• _Assignment_: Retype everything in the article on disappearances in national parks from "Available data on" down to "in the river.", keeping every word and mark as it appears.

++++ Text provided

Wild Country: Missing in the National Park System
When we hear of a person going missing without a trace, it’s often in municipalities, such as cities. The moment a loved one has realized the person is missing, they contact their local police department to file a missing persons report. From there, search and/or rescue efforts are launched by the local law enforcement. Hundreds of labor-hours are spent canvassing the area where the missing persons were last seen, speaking to witnesses who knew the missing person, and gathering information that could unearth plausible leads. According to the NCIC, as of May 31, 2018, there were 87,608 active missing person cases in the United States. However, that number may be inaccurate, as disappearances within the public lands of the United States, such as national parks, are poorly cataloged and filed. When you go missing in the city, the local police will likely look for you. But who is there to answer the panicked call when the only other human being for miles might be a single park ranger?
Available data on the exact number of missing persons cases varies by source, but the fact is, no one is immune from going missing—even in national parks. One of the youngest missing persons to vanish in a state park was Alfred Beilhartz in 1938. When he was reported missing during a family camping trip over the July 4th weekend in Colorado’s Rocky Mountain National Park, he was just five years old. The family noticed Alfred was missing when the family reunited at the camp after a trip to the river. A search party of 150 people searched for Alfred, but after ten days, the authorities decided the little boy must have drowned in the river.
In a more recent case, one of the oldest missing persons to go missing was John Devine in 1997. John was 73 when he disappeared from Olympic National Park in Washington State. Despite his age and the intrepid 24-mile hike from Mount Baldy, John Devine was an experienced hiker who was known to handle himself well in the wilderness. The search for John was conducted in terrible weather conditions eventually causing a helicopter crash killing three people who were searching for John in the air while other search party members scoured the land on foot. The search was called off on the sentiment John would not want others put in harm’s way.
People go missing every day for a myriad of reasons, such as being the victim of a crime, or running away. In national parks, however, the disappearance is usually attributed to one of two things, one being the wrath of Mother Nature. In July 2004, David Gonzales and his family were on a camping trip in Northern California’s San Bernadino National Forest, when he asked his mother if he could have her car keys. Why? Because there were cookies in the car. His mother handed him the keys, thinking nothing of it. After all, the car was only 50 yards away. What happened next was the stuff of every parent’s nightmare. David’s mother turned her back for only a short moment, and by the time she turned back to look for her son, he was gone. It was mystifying. She recalled hearing no sound, no struggle indicating her child was in peril. She recalled later in her report, she saw a beige truck spinning its tires as it flew out of the campground around approximately the time her son went missing, but since there were no signs of abduction, authorities had no reason to investigate. The boy’s remains were discovered a year later by hikers, a little more than a mile from the family’s campsite. Authorities finally decided the boy must have been the victim of a mountain lion attack.
When national park missing persons cases finally go cold, after exhausting all leads and resources, it’s not uncommon for the locals, or even law enforcement, to shrug their shoulders and say, “They were ‘spirited away’.” Many are familiar with the 2001 Miyazaki classic film of the same name. In the film, a young girl named Chihiro is moving to a new neighborhood, during the move, the family gets lost in the woods. She loses her parents to the temptations of the spirit world and spends the rest of the film trying to reunite with them. The family goes missing from the outside world without a trace or without reason, and this is called being “spirited away.”

++++++++
++++ Recorded data

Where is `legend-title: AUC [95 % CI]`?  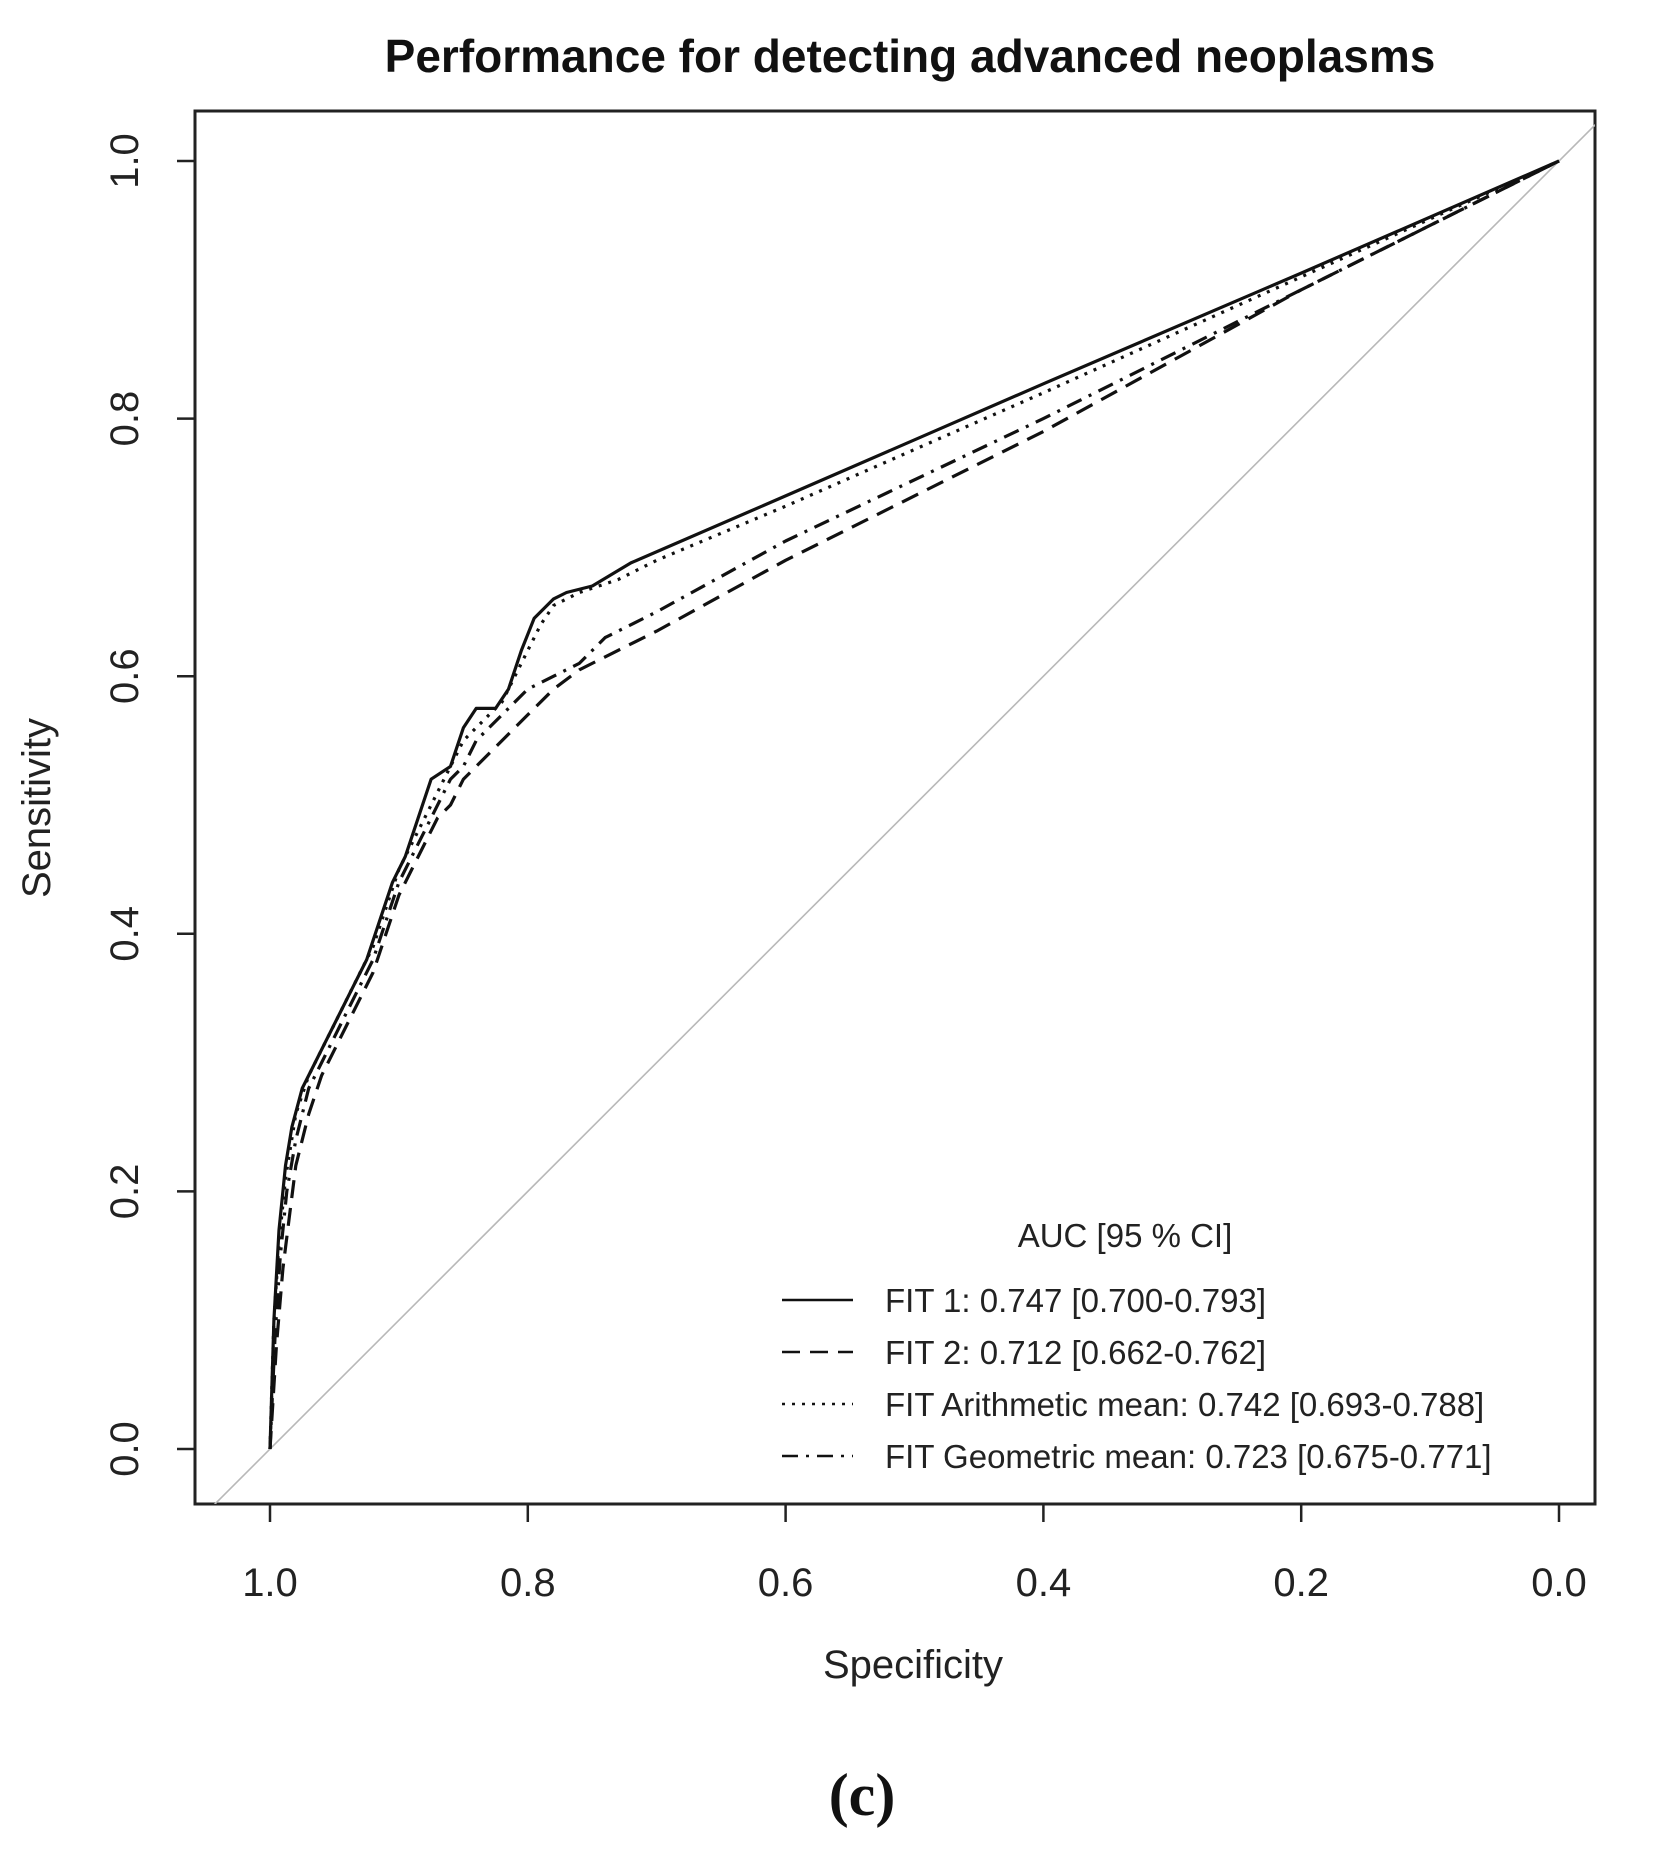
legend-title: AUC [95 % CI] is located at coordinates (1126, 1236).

++++++++
++++ Recorded data

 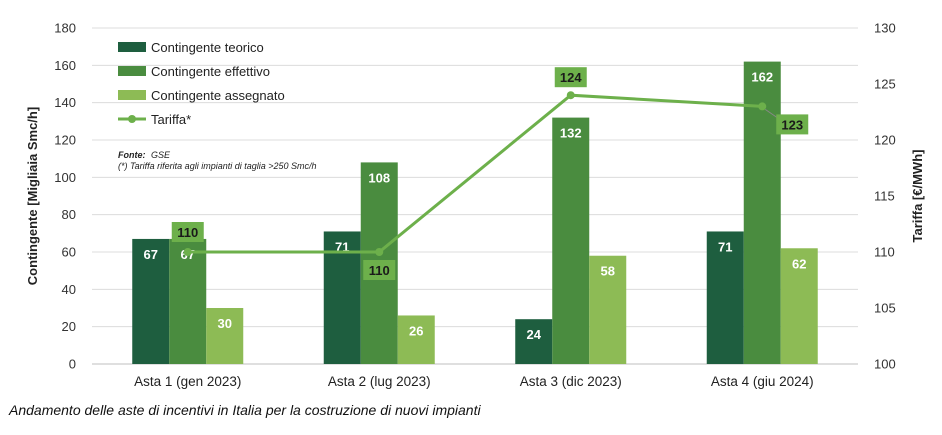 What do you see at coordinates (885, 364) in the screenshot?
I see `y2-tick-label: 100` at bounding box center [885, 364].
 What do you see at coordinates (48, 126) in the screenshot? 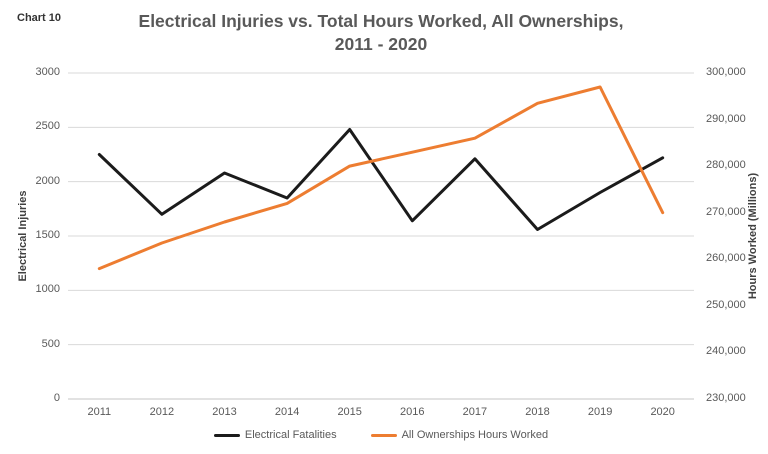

++++++++

• _Solved problem_:
Available data on the exact number of missing persons cases varies by source, but the fact is, no one is immune from going missing—even in national parks. One of the youngest missing persons to vanish in a state park was Alfred Beilhartz in 1938. When he was reported missing during a family camping trip over the July 4th weekend in Colorado’s Rocky Mountain National Park, he was just five years old. The family noticed Alfred was missing when the family reunited at the camp after a trip to the river. A search party of 150 people searched for Alfred, but after ten days, the authorities decided the little boy must have drowned in the river.